*** Provided material ***

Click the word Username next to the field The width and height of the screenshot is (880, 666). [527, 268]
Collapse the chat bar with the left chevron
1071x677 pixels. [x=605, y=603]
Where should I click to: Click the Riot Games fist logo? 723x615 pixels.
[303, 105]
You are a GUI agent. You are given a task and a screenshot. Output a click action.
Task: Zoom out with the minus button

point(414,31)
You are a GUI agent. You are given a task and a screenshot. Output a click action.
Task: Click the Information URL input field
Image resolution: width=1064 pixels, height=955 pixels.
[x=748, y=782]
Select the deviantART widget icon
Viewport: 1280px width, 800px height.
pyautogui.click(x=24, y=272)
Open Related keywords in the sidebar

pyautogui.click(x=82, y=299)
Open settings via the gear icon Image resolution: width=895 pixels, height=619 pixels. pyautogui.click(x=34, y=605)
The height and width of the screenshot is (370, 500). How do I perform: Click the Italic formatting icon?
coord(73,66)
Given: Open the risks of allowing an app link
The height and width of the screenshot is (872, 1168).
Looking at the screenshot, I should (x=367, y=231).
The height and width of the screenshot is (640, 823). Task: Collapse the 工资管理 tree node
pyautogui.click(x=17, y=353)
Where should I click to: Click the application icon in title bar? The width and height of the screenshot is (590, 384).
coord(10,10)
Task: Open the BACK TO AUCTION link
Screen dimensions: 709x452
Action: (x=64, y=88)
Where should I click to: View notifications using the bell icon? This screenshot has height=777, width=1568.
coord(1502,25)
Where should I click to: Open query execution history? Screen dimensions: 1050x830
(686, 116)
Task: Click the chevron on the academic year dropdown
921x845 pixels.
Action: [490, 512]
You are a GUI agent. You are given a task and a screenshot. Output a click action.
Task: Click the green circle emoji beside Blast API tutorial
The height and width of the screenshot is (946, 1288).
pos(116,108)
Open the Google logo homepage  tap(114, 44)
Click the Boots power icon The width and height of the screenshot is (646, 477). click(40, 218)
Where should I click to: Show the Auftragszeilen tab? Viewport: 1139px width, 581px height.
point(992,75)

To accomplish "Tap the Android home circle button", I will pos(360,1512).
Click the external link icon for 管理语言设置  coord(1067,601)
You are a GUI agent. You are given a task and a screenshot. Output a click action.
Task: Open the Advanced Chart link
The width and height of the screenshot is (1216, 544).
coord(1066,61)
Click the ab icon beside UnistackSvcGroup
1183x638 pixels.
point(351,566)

*** End of Provided material ***

*Prompt*:
Please reproduce each record precisely as written.

*Reply*:
Click the word Username next to the field The width and height of the screenshot is (880, 666). [527, 268]
Collapse the chat bar with the left chevron
1071x677 pixels. [x=605, y=603]
Where should I click to: Click the Riot Games fist logo? 723x615 pixels.
[303, 105]
You are a GUI agent. You are given a task and a screenshot. Output a click action.
Task: Zoom out with the minus button

point(414,31)
You are a GUI agent. You are given a task and a screenshot. Output a click action.
Task: Click the Information URL input field
Image resolution: width=1064 pixels, height=955 pixels.
[x=748, y=782]
Select the deviantART widget icon
Viewport: 1280px width, 800px height.
pyautogui.click(x=24, y=272)
Open Related keywords in the sidebar

pyautogui.click(x=82, y=299)
Open settings via the gear icon Image resolution: width=895 pixels, height=619 pixels. pyautogui.click(x=34, y=605)
The height and width of the screenshot is (370, 500). How do I perform: Click the Italic formatting icon?
coord(73,66)
Given: Open the risks of allowing an app link
The height and width of the screenshot is (872, 1168).
Looking at the screenshot, I should (x=367, y=231).
The height and width of the screenshot is (640, 823). Task: Collapse the 工资管理 tree node
pyautogui.click(x=17, y=353)
Where should I click to: Click the application icon in title bar? The width and height of the screenshot is (590, 384).
coord(10,10)
Task: Open the BACK TO AUCTION link
Screen dimensions: 709x452
Action: (x=64, y=88)
Where should I click to: View notifications using the bell icon? This screenshot has height=777, width=1568.
coord(1502,25)
Where should I click to: Open query execution history? Screen dimensions: 1050x830
(686, 116)
Task: Click the chevron on the academic year dropdown
921x845 pixels.
Action: [490, 512]
You are a GUI agent. You are given a task and a screenshot. Output a click action.
Task: Click the green circle emoji beside Blast API tutorial
The height and width of the screenshot is (946, 1288).
pos(116,108)
Open the Google logo homepage  tap(114, 44)
Click the Boots power icon The width and height of the screenshot is (646, 477). click(40, 218)
Where should I click to: Show the Auftragszeilen tab? Viewport: 1139px width, 581px height.
point(992,75)

To accomplish "Tap the Android home circle button", I will pos(360,1512).
Click the external link icon for 管理语言设置  coord(1067,601)
You are a GUI agent. You are given a task and a screenshot. Output a click action.
Task: Open the Advanced Chart link
The width and height of the screenshot is (1216, 544).
coord(1066,61)
Click the ab icon beside UnistackSvcGroup
1183x638 pixels.
point(351,566)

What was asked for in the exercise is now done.